Draußen war es mal wieder richtig heiß, gut 30° und ich würde furchtbar schwitzen , eines meiner großen Probleme. Ich schwitze nicht wie normale Menschen unter den Armen und ich rieche zum Glück nicht. Dafür schwitze ich wie verrückt am Kopf und am Oberkörper, was heißt Sturzbäche laufen an mir runter. Was ziehe ich also an? Mein liebstes Sommerkleid und dazu hohe Wedges, mein Entschluss stand schnell, es ist geblümt und man sieht nichts. Wofür sind Pläne da? Richtig, zum in die Tonne schmeißen. Kurz vor dem Termin erfuhr ich, das ich etwas tragen soll, was auch in den Herbst passt. Na toll! Meine Herbst-/Winterklamotten sind weggepackt. Welche Möglichkeiten habe ich? Zwei Outfits sind in meinem Kopf: 1. Wide Leg-Jeans mit knallroter Bluse oder 2. Zweitliebstes Kleid mit langen Ärmeln. Der nächste Gedanke: Hilfe, ich habe keine Schuhe.

Somit war die Aktion ‚Schuhkauf‘ angesagt. Es ist gar nicht so einfach, im Juli, geschlossene Schuhe zu bekommen, die keine Sneaker sind. 5 Läden und 15 Paar Schuhe später, hatte ich coole und für mich sehr hohe Pumps. Wie sagt Guido immer, „Sie muss hochkommen“.

Zuhause angekommen wird probiert und festgestellt, Outfit 1 macht jede Proportion kaputt und Outfit 2 ist sowas von Gähn. D.h. erneute Zwiesprache mit meinem Kleiderschrank. Kurzerhand (der nächste Tag war der Tag der Tage) entschied ich mich für meinen dunkelgrünen Plisseerock und für eine blumige, leichte Strickjacke, die ursprünglich irre teuer war, ich aber wirklich günstig geschossen hatte.
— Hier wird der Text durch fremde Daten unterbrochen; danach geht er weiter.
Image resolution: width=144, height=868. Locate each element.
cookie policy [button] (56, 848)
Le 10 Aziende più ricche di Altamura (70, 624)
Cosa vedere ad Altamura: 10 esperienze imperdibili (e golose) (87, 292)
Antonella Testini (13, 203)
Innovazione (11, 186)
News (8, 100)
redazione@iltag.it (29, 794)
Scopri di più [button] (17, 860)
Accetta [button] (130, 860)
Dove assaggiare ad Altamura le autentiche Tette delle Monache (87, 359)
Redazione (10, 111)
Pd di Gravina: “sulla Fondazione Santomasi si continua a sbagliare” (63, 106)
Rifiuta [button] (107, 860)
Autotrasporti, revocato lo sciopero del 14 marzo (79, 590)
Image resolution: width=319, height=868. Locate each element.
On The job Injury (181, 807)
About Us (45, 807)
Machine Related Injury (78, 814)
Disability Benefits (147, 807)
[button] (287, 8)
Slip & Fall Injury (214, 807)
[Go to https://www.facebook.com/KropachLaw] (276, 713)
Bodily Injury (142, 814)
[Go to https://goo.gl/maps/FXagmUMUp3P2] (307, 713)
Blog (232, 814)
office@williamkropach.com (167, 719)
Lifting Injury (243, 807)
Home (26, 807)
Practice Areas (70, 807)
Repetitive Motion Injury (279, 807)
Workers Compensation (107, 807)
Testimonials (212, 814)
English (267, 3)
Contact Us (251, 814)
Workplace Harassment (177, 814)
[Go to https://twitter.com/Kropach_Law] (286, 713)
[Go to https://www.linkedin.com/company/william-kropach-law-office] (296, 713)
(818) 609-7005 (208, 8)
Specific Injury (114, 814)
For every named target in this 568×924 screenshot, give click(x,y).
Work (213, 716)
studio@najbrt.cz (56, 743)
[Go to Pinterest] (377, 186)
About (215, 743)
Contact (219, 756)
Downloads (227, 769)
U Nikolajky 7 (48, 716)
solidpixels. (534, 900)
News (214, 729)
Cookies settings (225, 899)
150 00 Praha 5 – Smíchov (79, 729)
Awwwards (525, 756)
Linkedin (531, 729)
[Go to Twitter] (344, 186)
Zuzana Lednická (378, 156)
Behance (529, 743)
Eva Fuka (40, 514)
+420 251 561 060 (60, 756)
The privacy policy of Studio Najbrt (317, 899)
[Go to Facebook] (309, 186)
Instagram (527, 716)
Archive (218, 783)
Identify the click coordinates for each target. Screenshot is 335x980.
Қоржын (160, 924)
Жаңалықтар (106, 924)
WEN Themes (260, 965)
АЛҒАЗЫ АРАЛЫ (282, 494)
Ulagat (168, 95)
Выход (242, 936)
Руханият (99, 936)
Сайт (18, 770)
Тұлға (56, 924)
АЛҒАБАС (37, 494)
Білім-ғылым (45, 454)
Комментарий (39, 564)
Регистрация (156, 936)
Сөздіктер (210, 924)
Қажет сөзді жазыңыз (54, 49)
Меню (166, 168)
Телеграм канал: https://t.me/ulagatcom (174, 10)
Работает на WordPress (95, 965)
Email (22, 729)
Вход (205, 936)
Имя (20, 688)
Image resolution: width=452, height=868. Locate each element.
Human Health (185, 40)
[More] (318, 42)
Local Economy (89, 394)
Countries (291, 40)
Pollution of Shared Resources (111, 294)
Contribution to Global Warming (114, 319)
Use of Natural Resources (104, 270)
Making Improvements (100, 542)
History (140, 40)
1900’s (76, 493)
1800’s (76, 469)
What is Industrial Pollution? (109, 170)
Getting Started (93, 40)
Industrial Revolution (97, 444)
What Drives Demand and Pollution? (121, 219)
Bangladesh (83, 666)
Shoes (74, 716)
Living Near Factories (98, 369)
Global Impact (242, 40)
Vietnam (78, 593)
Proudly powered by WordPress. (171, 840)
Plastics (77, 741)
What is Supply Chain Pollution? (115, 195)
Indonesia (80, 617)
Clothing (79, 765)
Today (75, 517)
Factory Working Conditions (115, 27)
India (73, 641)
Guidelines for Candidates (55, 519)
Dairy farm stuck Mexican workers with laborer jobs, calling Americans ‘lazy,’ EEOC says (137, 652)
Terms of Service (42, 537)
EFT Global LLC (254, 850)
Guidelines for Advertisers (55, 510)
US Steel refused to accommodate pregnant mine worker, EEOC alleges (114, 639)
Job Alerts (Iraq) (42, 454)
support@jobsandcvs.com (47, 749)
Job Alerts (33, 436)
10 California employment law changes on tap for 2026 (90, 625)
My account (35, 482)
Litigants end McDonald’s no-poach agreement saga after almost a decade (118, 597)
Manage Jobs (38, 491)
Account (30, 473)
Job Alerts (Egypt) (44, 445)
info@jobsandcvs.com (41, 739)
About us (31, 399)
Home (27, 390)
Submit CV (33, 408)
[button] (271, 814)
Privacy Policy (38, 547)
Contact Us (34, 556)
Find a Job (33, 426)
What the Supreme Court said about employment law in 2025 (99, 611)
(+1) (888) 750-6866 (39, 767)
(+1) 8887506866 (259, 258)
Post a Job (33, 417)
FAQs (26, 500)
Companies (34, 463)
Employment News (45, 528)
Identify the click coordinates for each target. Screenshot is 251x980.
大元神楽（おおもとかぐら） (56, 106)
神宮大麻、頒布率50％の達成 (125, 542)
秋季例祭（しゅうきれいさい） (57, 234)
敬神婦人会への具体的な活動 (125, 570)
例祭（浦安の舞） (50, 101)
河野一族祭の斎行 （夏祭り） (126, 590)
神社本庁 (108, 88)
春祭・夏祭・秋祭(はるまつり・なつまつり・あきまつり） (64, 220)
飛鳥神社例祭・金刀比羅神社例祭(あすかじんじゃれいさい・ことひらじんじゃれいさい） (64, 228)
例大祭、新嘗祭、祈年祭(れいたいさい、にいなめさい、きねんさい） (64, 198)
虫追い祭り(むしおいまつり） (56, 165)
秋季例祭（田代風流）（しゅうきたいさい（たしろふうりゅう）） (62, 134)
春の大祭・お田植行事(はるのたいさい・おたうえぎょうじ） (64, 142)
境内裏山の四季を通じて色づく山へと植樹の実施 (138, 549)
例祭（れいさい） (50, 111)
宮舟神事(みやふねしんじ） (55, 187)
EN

Natürlich passten die neuen Pumps nicht dazu, aber ich besaß noch ein paar nudefarbende flache Pumps (designt von Guido).

Der Tag kam, es war noch ein bisschen heißer, darum gönnte ich mir ein Taxi. Natürlich war ich – wie immer – viel zu früh. Ich stieg an der Straßenecke aus und suchte mir ein schattiges Plätzchen um runter zu kühlen. Mir war richtig übel und ich war fast panisch, ich war mir mal wieder peinlich (ich entspreche selten meinen Ansprüchen).

Die Röte kommt ganz gut raus, das Bild habe ich ca. 15 Minuten vor dem Termin gemacht

Todesmutig ging ich fünf Minuten vor der Zeit los, betrat so souverän wie nur möglich das hochelegante 5 Sterne-Hotel ‚Du Rome‘. In der Halle saßen ein paar Menschen, die jedoch nicht nach der Guido aussahen. Also marschierte ich zur Rezeption und fragte, wo ich die Leute von der Guido finde. Der sehr vornehme Empfangschef zog die Augenbrauen hoch und schaute irritiert. Doch dann sah ich Guido, der mit einer Maskenbildnerin durch die Halle lief. Im Gefolge erschien dann eine Frau, die wie eine Journalistin aussah. Tatsächlich war es Andrea, die persönlich genauso nett war, wie im Mailkontakt.

Von ihr erfuhr ich dann auch, dass sie nicht in dem Hotel wohnen, sondern nur ein paar Räume für ein paar Stunden gebucht hatten. Wir gingen dann in einen dieser Räume. Ich war wie frisch geduscht, meine Haare klatschen am Kopf und meine größte Sehnsucht war es, mir die Makeup Artistin ‚auszuborgen‘. Leider kam es dazu jedoch nicht mehr, denn nun kam ER, Guido der ‚Frauenflüsterer

Fortsetzung folgt …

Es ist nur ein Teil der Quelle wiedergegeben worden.